* **Extrait du texte**:

· · · · ·

À l’Opéra Bastille, la finale du concours « Voix des Outre-Mer »

« Des voix lointaines qui nous touchent au plus près », un événement qui attire l’attention sur le nécessaire développement de formation musicale dans les territoires ultra-marins.

— par Janine Bailly —

Le vendredi 22 janvier 2021 se tenait à l’Opéra Bastille, à Paris, la finale nationale de la troisième édition du concours Voix des Outre-Mer. Imaginée et organisée par le contre-ténor Fabrice di Falco et par Julien Leleu, président de l’association Les Contres Courants, cette compétition a pour objectif de mettre en lumière les talents ultra-marins, encore trop peu présents sur les scènes lyriques. Cette année, la crise sanitaire ayant empêché l’organisation des finales de sélection à Saint-Pierre et Miquelon, Wallis et Futuna, et en Nouvelle-Calédonie, les candidats représentaient sept territoires. À ce concours, ouvert aux voix ultra-marines, tout candidat peut se présenter avec ou sans formation, et sans limite d’âge. Au terme des éliminatoires régionales, les finalistes, au nombre de seize cette année, sont invités à Paris. Là, ils reçoivent une formation gratuite, sous la forme de masterclass, qui les prépare au mieux à la dernière épreuve.

C’est le baryton martiniquais Edwin Fardini, âgé de de 25 ans, qui a remporté le prix le plus prestigieux. Artiste déjà expérimenté, Edwin a une fois de plus démontré une puissance vocale maîtrisée en chantant le gospel Deep River¹.

À l’Opéra Bastille 2021 

Après plusieurs finales territoriales, à Mayotte, en Guyane ou encore à la Réunion, c’est à l’Auditorium de l’Opéra Bastille à Paris que le Concours Voix des Outre-mer s’achève pour les seize chanteurs retenus. Richard Martet, rédacteur en chef de Opéra Magazine, préside le Jury depuis le début, et il est ravi de l’évolution de la compétition : « Je suis absolument enchanté, je suis très content puisque quand Fabrice di Falco m’a parlé de ce projet il y a trois ans je lui ai dit « ok on y va » et puis la première édition c’était déjà très bien, et puis la deuxième édition c’était encore mieux et là cette année, on a fait une édition absolument formidable, ce concours prend de l’ampleur, il passe une étape à chaque fois, et ça je dois dire que pour moi c’est une énorme satisfaction. »

Tout au long de la soirée, dédiée à Christiane Eda-Pierre, remarquable soprano martiniquaise qui nous a quittés en septembre dernier, les candidats se sont succédé, face au jury où siégeait notamment Alexander Neef, directeur de l’Opéra de Paris, une institution qui a récemment entamé une réflexion interne sur la diversité : « C’est l’avenir de l’Opéra, il faut toujours s’intéresser à de jeunes voix, et surtout à des jeunes voix de partout, partout sur le territoire français et dans le monde aussi. Le talent est là et il faut le trouver, il faut le former et créer, établir un chemin pour qu’il puisse retrouver les grandes scènes. »

· · · · ·

* **Données fournies**:
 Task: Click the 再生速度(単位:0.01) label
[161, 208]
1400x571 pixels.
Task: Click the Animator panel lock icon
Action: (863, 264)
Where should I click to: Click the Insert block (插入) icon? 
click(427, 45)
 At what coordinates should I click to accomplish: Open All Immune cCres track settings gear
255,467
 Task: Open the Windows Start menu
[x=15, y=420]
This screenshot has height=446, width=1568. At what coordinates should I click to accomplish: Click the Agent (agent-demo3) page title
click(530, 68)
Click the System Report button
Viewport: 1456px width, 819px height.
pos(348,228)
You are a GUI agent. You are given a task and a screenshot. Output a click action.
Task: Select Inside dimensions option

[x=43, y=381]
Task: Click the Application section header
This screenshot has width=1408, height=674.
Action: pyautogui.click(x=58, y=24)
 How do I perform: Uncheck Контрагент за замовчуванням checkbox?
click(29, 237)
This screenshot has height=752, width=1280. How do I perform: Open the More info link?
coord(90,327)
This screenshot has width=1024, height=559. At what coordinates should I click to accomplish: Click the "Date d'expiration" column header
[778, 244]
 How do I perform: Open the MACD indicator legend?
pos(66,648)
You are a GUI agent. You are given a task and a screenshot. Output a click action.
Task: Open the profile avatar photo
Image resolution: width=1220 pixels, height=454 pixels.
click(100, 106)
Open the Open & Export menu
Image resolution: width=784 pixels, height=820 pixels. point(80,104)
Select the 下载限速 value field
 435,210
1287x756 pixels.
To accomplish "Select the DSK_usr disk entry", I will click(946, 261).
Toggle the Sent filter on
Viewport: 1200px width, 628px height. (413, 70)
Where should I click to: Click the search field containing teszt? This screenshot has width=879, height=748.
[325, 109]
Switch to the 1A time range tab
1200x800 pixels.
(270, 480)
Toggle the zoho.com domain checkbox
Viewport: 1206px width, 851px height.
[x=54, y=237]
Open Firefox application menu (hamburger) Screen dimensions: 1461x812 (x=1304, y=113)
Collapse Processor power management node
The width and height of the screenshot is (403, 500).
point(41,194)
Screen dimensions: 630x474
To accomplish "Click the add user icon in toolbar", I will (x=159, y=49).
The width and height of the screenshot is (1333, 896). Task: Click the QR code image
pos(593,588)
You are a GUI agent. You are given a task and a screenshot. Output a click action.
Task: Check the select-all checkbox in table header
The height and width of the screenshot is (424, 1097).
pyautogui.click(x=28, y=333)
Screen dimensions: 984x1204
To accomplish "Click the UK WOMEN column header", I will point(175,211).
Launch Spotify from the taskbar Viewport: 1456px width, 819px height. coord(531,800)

· · · · ·

* **Liste des consignes**:
1. Relevez tous les noms de personnes qui figurent dans l'article sur le concours Voix des Outre-Mer.
2. Prolongez l'article sur le concours Voix des Outre-Mer en reprenant juste après sa dernière phrase.

* **Corrigé de l'exercice**:
1.
- Janine Bailly
- Fabrice di Falco
- Julien Leleu
- Edwin Fardini
- Richard Martet
- Christiane Eda-Pierre
- Alexander Neef

2.
Après le passage des seize candidats, et les délibérations du jury, c’est Roselyne Bachelot qui a annoncé le nom du grand vainqueur de cette édition, Edwin Fardini. Déjà Révélation Classique de l’Adami 2019 et Lauréat du CNSMD – Conservatoire national supérieur de musique et de danse de Paris –, le baryton martiniquais est au début d’une belle carrière, et c’est avec Deep River qu’il a conquis le jury : « Je suis très heureux d’avoir gagné ce prix. D’une certaine manière ça me conforte dans les choix que j’ai pu faire dans ma carrière. Ne serait-ce que le choix d’interpréter Deep River et pas un air d’opéra, j’aurais pu en tant que chanteur lyrique professionnel, aller prendre un air de Mozart par exemple, et puis me présenter mais Deep River, un spiritual, un negro spiritual, c’est quand même quelque chose de particulier, et d’avoir pu en plus gagner ce concours avec ça, c’est formidable ! » Le Prix Jeune Talent a été attribué à Auguste Truel², et plusieurs mentions d’encouragement ont récompensé les chanteurs et chanteuses autodidactes (…)

Et c’est en musique, avec tous les talents réunis, interprétant un hymne incontournable du répertoire américain, Amazing Grace³, que s’est achevée la soirée.

Si vous  voulez connaître tous les candidats, rendez-vous sur cette page !
Si vous  voulez connaître Edwin Fardini et son début de carrière, consultez la page Resmusica, de Liszt à Mahler, et le site Francetvinfo : un parcours exemplaire.

Fabrice di Falco et le concours :

« On s’adapte à chaque lauréat pour l’aider au plus loin. » Fabrice di Falco  a vu cette année encore, émerger des jeunes talents, qui ont pu développer leur technique vocale grâce à ce concours, mais aussi des chanteurs diplômés de grands conservatoires. Le contre-ténor est fier de l’ampleur prise par la manifestation. Il a remarqué que « le regard sur ce concours a changé ». Alors qu’il déplorait le manque de partenaires lors de la première édition, il est ravi de constater que pour cette troisième « il y a un réel engouement » autour de cet événement. Preuve en est : la soprano Marie-Laure Garnier, gagnante de la première édition, a ensuite été remarquée par de nombreux professionnels et par le public. Elle est ainsi nommée cette année, dans la catégorie Révélation Lyrique, aux Victoires de la Musique classique.

Un appel à la création de conservatoires

Edwin Fardini : « Il y avait des candidats qui n’avaient pas entendu parler d’art lyrique avant de participer au concours, et j’ai pu voir comme ils ont relevé le défi. Ce concours m’a aussi fait prendre conscience que le monde de l’opéra est un milieu très opaque, et beaucoup des jeunes qui participaient manquaient cruellement d’informations. »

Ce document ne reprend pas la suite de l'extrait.